Prof Hughes began her PhD by studying the disease, and after finishing her PhD in 1999, she went on to learn about a new approach to treat genetic disorders — gene therapy.
She said the basic idea of gene therapy was to put a therapeutic gene (in this case a copy of the gene without a mutation) into a disabled virus, then use the virus to transfer that gene into the part of the body where the non-mutated gene was needed.
She learned how to make these viral vectors and carry out gene therapy in mice.
Since 2008, she has been at the University of Otago continuing her work on Batten disease and gene therapy.
Her research team has since successfully made a gene therapy for a type of Batten disease known as CLN5, which recently progressed from animal testing to human trials.
She now planned to use the recent funding grant to work on a gene therapy for children with type CLN1.
"Treatments are currently limited to symptom relief," she said.
"The most common mutation in CLN1 disease, a premature stop signal, results in a short protein being produced and a loss of an enzyme required to keep neurons healthy.
"Our goal is to trick the cell into correcting the faulty stop signal so that a functional protein is produced.

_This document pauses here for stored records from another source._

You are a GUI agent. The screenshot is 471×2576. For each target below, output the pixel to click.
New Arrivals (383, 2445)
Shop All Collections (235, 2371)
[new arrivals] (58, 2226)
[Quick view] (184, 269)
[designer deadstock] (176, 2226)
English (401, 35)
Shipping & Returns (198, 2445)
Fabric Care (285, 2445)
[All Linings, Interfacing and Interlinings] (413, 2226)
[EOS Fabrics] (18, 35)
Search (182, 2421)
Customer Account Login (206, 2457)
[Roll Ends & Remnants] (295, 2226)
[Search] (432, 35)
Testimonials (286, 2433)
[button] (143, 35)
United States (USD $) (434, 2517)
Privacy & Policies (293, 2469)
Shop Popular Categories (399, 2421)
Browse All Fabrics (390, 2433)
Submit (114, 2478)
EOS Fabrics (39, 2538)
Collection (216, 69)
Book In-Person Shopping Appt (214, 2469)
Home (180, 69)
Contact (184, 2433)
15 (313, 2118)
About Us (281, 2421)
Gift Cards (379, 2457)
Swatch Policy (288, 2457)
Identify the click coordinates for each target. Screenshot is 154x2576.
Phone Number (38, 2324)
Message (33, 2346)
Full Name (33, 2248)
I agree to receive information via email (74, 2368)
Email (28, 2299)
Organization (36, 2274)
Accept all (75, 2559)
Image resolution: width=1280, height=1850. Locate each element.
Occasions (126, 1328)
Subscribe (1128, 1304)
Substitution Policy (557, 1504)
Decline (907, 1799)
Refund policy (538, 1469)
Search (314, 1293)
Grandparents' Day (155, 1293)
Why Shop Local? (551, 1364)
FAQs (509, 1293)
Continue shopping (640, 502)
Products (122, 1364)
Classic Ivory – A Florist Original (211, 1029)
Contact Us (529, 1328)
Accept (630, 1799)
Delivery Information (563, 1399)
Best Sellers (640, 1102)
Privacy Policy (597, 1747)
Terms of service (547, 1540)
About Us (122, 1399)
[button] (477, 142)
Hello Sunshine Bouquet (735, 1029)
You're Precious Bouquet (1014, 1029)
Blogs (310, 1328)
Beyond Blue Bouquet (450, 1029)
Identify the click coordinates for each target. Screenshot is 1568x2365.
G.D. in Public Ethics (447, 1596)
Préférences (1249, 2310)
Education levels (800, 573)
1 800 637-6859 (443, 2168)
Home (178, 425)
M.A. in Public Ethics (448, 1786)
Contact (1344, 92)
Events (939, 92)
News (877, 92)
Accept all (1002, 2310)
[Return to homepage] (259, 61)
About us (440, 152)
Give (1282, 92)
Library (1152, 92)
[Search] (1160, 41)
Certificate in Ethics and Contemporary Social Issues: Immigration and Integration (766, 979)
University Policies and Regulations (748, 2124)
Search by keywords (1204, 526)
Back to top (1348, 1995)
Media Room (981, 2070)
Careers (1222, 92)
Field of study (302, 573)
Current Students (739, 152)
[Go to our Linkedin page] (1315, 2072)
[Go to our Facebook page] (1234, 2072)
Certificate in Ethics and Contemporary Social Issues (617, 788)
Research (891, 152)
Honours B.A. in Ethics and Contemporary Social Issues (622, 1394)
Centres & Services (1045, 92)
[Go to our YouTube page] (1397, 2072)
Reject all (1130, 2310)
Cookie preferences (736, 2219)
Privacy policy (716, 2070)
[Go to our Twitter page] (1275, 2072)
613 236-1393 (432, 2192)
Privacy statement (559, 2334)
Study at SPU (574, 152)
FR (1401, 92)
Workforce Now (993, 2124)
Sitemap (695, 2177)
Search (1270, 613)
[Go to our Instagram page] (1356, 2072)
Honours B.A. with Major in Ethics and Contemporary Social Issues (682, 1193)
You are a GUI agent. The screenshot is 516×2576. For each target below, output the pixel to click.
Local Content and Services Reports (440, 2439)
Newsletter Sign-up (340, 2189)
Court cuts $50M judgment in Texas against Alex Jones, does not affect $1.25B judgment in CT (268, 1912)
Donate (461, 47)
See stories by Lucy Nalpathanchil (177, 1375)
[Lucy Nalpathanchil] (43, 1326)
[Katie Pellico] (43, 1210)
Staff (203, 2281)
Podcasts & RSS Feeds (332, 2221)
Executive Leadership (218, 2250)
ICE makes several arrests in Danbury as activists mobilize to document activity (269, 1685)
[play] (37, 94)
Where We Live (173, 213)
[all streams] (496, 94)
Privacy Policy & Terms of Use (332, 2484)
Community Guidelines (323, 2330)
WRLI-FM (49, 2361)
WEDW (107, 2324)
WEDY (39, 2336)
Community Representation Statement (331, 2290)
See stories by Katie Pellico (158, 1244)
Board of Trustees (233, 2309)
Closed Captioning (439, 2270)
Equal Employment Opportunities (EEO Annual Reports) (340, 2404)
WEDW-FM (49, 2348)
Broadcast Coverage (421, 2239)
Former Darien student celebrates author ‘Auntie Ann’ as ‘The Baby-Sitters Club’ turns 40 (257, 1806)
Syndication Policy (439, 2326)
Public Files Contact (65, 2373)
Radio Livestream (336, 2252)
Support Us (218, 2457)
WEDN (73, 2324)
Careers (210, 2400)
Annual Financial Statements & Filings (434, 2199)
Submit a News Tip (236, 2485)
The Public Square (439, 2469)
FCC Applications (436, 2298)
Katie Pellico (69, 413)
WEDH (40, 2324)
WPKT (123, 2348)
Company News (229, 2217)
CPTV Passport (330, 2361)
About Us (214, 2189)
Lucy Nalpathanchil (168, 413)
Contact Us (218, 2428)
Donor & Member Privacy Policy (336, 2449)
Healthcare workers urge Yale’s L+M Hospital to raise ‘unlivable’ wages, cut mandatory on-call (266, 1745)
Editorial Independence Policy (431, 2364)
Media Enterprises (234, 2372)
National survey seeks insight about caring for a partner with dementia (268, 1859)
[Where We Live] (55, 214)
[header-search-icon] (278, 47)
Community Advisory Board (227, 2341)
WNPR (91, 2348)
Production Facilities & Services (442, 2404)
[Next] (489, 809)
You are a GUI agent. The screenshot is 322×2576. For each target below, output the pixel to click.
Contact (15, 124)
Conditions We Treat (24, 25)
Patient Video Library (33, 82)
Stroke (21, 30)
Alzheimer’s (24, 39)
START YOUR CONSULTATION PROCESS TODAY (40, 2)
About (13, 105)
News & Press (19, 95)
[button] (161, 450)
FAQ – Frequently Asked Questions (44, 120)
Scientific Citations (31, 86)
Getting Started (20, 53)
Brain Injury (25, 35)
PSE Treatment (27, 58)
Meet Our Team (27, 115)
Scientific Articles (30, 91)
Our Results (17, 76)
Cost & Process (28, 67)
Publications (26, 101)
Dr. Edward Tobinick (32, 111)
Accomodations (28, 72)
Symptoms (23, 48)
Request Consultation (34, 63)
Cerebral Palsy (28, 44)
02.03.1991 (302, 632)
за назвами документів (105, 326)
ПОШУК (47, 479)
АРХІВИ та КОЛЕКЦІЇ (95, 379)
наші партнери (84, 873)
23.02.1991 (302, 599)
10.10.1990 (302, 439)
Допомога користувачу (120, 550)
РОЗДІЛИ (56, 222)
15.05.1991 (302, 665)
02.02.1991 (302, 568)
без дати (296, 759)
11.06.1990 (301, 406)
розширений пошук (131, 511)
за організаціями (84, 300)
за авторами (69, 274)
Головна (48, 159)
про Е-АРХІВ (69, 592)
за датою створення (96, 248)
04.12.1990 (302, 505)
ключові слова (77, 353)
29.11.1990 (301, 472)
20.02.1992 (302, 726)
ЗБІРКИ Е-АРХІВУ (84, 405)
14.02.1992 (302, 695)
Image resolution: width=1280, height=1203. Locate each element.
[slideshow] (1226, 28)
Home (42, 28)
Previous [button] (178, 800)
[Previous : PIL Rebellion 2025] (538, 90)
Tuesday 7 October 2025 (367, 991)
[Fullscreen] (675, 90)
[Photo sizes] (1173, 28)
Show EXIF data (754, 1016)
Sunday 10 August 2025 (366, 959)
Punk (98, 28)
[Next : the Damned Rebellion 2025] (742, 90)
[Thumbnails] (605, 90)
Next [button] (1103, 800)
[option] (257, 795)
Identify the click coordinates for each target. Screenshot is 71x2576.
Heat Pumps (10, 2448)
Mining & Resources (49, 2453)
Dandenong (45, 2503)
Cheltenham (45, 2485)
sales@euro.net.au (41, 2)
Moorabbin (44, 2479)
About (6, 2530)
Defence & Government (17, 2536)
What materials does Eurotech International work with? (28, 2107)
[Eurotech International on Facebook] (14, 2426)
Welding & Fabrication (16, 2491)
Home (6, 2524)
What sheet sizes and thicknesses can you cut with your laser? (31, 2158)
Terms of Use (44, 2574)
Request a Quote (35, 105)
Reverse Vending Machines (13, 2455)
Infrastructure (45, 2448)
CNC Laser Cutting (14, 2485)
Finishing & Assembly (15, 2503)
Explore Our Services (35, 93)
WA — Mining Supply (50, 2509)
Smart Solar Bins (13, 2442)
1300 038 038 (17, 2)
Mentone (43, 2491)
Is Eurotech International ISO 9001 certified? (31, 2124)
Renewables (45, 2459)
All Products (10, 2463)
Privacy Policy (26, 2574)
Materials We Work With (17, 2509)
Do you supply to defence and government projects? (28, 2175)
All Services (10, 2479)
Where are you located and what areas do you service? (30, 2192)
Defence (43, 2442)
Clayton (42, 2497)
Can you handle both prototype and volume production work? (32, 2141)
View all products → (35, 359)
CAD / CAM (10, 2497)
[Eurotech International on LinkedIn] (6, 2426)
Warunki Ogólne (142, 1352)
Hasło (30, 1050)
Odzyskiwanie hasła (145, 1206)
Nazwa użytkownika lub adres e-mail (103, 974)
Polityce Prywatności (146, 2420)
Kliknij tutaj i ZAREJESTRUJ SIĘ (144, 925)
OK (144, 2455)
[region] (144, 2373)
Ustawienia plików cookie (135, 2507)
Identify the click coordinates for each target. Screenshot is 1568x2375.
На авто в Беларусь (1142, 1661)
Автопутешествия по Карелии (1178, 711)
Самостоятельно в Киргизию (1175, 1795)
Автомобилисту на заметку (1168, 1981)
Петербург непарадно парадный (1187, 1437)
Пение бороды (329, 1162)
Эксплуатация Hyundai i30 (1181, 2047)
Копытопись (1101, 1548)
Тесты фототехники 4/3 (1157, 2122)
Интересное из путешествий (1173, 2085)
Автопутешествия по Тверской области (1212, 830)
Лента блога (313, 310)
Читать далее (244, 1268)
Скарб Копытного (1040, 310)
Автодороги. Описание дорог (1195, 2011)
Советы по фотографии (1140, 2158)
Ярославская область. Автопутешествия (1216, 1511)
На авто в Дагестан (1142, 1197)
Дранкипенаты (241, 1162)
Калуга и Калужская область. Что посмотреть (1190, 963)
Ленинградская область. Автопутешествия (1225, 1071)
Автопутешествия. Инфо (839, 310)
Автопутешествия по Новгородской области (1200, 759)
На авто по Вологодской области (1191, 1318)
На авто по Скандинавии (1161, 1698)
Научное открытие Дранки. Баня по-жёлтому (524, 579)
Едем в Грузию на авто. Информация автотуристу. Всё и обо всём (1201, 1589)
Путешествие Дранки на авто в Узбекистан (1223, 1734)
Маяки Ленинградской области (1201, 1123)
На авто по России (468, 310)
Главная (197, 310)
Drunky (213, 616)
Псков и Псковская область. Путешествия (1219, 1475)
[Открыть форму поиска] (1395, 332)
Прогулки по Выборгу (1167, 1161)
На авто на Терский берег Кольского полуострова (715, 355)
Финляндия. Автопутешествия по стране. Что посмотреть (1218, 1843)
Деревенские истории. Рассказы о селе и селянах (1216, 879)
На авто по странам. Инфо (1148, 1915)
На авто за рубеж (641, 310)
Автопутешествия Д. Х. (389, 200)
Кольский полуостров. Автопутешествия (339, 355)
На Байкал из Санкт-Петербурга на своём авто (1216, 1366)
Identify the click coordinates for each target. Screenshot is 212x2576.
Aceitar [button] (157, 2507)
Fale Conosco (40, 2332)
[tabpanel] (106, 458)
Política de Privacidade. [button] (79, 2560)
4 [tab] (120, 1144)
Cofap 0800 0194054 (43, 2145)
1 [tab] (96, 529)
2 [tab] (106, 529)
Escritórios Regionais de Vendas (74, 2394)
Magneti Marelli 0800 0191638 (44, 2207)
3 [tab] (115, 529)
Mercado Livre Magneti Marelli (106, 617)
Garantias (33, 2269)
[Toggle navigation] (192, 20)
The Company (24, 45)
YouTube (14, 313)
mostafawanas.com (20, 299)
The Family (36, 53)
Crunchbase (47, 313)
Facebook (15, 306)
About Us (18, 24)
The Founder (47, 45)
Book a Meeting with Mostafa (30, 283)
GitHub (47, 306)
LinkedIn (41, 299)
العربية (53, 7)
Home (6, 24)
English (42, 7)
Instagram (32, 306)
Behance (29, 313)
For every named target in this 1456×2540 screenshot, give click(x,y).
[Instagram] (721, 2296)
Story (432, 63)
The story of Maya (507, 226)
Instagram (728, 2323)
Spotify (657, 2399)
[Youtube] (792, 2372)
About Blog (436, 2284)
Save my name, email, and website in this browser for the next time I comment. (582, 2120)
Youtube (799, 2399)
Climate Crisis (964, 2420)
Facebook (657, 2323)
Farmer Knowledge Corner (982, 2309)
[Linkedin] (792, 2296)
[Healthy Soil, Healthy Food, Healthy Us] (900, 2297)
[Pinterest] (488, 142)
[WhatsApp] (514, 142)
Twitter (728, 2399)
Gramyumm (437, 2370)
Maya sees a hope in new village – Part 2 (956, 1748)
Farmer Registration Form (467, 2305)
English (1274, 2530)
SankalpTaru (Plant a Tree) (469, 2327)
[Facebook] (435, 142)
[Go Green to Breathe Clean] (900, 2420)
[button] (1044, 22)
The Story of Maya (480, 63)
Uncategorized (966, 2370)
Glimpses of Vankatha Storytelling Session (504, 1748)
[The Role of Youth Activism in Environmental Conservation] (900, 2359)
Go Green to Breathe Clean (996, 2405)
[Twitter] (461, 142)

"We will test our strategy in a CLN1 mouse model to test the effects on disease progression.
"If successful, this approach could benefit many CLN1 patients."
She said the Otago research work was being done in collaboration with United States investigators.
Prof Hughes was one of six University of Otago researchers recently awarded a share of more than half a million dollars in the latest Neurological Foundation funding round.
The others are. —
• Dr Bruce Mockett received $175,549 to develop new mouse models of dementia that will enable testing of a promising new gene therapy — an injection into the blood of a harmless virus carrying the DNA for a therapeutic protein that would enhance brain health and counteract the symptoms of dementia.
• Associate Prof Megan Wilson received $143,155 to study how changes in the spinal cord’s nerve cells might lead to scoliosis in adolescents.
• Dr Toni Pitcher received $194,910 for her work in Parkinson’s, analysing data and identifying trends in treatment to help healthcare, support services and researchers improve the care of people with Parkinson’s.
• University of Otago summer students Amy Pollard and Jordan Doran received $8500. Ms Pollard will investigate whether a treatment called agmatine can reduce hyperactivity and brain inflammation after prenatal exposure to viral infections, while Mr Doran will look at how mutations in the CRNKL1 gene can lead to neurodevelopmental disorders.